> TRY IT: The lines from the start of the data up to and including the one with "Szukaj (1899, 19)" should be returned exactly, and nothing else.

--- DATA Enclosed Below ---

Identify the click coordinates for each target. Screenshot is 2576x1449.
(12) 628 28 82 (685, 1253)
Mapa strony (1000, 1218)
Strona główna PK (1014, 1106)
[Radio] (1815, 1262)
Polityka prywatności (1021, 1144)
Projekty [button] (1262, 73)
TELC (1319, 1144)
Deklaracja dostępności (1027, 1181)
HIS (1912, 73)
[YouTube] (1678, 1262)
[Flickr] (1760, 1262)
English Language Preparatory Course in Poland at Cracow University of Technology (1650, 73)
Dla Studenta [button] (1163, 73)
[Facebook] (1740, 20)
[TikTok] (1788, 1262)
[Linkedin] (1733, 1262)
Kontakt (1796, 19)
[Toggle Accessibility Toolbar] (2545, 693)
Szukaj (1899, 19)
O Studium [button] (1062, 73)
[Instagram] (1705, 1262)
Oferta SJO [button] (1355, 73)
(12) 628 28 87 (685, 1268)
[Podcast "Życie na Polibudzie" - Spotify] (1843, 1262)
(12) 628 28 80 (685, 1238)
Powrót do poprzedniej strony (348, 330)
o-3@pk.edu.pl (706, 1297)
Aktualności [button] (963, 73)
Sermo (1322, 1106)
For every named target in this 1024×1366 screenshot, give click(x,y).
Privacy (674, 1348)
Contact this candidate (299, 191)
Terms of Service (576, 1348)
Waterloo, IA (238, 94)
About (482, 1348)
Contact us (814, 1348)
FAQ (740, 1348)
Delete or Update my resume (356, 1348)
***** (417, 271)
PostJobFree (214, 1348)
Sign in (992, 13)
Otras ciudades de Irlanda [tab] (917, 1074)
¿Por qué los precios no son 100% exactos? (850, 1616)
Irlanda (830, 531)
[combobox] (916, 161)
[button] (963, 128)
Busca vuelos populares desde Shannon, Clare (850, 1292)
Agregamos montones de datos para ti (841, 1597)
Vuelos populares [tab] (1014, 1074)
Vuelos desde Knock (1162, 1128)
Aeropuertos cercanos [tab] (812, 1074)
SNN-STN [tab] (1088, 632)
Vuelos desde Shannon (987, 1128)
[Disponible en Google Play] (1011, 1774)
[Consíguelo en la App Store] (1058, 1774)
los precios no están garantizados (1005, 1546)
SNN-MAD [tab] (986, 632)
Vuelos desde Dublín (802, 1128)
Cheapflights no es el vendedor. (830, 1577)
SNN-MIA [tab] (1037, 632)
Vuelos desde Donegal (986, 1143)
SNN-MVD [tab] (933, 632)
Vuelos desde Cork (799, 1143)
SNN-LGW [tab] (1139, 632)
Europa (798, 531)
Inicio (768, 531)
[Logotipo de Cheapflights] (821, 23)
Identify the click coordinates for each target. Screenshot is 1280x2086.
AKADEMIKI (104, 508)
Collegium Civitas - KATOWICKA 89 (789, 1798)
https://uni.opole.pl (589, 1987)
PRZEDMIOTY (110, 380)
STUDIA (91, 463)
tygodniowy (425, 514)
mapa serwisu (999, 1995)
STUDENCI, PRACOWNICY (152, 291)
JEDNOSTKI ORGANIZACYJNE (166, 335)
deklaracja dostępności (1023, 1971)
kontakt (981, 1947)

--- End of Enclosed DATA ---

> RESULT OF THE EXERCISE:
Identify the click coordinates for each target. Screenshot is 2576x1449.
(12) 628 28 82 (685, 1253)
Mapa strony (1000, 1218)
Strona główna PK (1014, 1106)
[Radio] (1815, 1262)
Polityka prywatności (1021, 1144)
Projekty [button] (1262, 73)
TELC (1319, 1144)
Deklaracja dostępności (1027, 1181)
HIS (1912, 73)
[YouTube] (1678, 1262)
[Flickr] (1760, 1262)
English Language Preparatory Course in Poland at Cracow University of Technology (1650, 73)
Dla Studenta [button] (1163, 73)
[Facebook] (1740, 20)
[TikTok] (1788, 1262)
[Linkedin] (1733, 1262)
Kontakt (1796, 19)
[Toggle Accessibility Toolbar] (2545, 693)
Szukaj (1899, 19)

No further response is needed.